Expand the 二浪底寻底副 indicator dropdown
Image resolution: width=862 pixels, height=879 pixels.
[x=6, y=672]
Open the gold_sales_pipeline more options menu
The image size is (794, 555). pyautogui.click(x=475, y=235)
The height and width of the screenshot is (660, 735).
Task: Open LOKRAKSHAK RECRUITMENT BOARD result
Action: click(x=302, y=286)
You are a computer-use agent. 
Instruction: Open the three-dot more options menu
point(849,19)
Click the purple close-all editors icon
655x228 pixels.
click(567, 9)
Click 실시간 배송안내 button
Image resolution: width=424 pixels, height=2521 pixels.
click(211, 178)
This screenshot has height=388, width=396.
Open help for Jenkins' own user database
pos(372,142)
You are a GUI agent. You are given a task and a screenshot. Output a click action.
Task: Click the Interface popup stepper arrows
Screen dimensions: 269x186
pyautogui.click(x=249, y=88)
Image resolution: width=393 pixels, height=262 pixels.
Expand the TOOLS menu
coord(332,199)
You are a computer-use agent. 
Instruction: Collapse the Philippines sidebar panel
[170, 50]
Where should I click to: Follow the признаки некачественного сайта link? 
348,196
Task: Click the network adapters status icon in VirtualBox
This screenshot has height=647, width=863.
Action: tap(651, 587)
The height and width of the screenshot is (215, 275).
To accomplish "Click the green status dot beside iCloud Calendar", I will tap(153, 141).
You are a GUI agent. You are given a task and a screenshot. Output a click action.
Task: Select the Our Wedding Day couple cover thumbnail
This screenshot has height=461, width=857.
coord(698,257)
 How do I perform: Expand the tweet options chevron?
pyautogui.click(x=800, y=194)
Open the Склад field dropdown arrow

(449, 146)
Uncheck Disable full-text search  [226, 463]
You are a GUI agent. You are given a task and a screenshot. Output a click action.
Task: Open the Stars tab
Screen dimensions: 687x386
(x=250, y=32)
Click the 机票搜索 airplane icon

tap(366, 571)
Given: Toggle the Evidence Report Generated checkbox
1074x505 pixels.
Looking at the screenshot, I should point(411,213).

————

**The task:** Reproduce every entry shown above, precisely as it stands.

**Result for this task:**
Expand the 二浪底寻底副 indicator dropdown
Image resolution: width=862 pixels, height=879 pixels.
[x=6, y=672]
Open the gold_sales_pipeline more options menu
The image size is (794, 555). pyautogui.click(x=475, y=235)
The height and width of the screenshot is (660, 735).
Task: Open LOKRAKSHAK RECRUITMENT BOARD result
Action: click(x=302, y=286)
You are a computer-use agent. 
Instruction: Open the three-dot more options menu
point(849,19)
Click the purple close-all editors icon
655x228 pixels.
click(567, 9)
Click 실시간 배송안내 button
Image resolution: width=424 pixels, height=2521 pixels.
click(211, 178)
This screenshot has height=388, width=396.
Open help for Jenkins' own user database
pos(372,142)
You are a GUI agent. You are given a task and a screenshot. Output a click action.
Task: Click the Interface popup stepper arrows
Screen dimensions: 269x186
pyautogui.click(x=249, y=88)
Image resolution: width=393 pixels, height=262 pixels.
Expand the TOOLS menu
coord(332,199)
You are a computer-use agent. 
Instruction: Collapse the Philippines sidebar panel
[170, 50]
Where should I click to: Follow the признаки некачественного сайта link? 
348,196
Task: Click the network adapters status icon in VirtualBox
This screenshot has height=647, width=863.
Action: tap(651, 587)
The height and width of the screenshot is (215, 275).
To accomplish "Click the green status dot beside iCloud Calendar", I will tap(153, 141).
You are a GUI agent. You are given a task and a screenshot. Output a click action.
Task: Select the Our Wedding Day couple cover thumbnail
This screenshot has height=461, width=857.
coord(698,257)
 How do I perform: Expand the tweet options chevron?
pyautogui.click(x=800, y=194)
Open the Склад field dropdown arrow

(449, 146)
Uncheck Disable full-text search  [226, 463]
You are a GUI agent. You are given a task and a screenshot. Output a click action.
Task: Open the Stars tab
Screen dimensions: 687x386
(x=250, y=32)
Click the 机票搜索 airplane icon

tap(366, 571)
Given: Toggle the Evidence Report Generated checkbox
1074x505 pixels.
Looking at the screenshot, I should point(411,213).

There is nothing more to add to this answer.